Information given START

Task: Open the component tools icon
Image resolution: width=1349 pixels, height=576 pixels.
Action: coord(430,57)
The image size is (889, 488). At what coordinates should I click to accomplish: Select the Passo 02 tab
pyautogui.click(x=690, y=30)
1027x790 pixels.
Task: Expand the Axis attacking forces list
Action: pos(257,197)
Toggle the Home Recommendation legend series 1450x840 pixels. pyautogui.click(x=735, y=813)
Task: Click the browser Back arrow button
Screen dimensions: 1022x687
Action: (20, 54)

Information given END
Information given START

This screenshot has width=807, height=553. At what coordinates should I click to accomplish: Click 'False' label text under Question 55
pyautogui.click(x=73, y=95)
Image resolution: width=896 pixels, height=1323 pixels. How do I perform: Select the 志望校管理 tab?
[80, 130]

Information given END

§ **Assignment**
Give back precisely the lines above that start at the line containing "Task: Open the component tools icon" and end at the line containing "Toggle the Home", inclusive. No other lines belong in the output.

§ **Solution to this problem**
Task: Open the component tools icon
Image resolution: width=1349 pixels, height=576 pixels.
Action: coord(430,57)
The image size is (889, 488). At what coordinates should I click to accomplish: Select the Passo 02 tab
pyautogui.click(x=690, y=30)
1027x790 pixels.
Task: Expand the Axis attacking forces list
Action: pos(257,197)
Toggle the Home Recommendation legend series 1450x840 pixels. pyautogui.click(x=735, y=813)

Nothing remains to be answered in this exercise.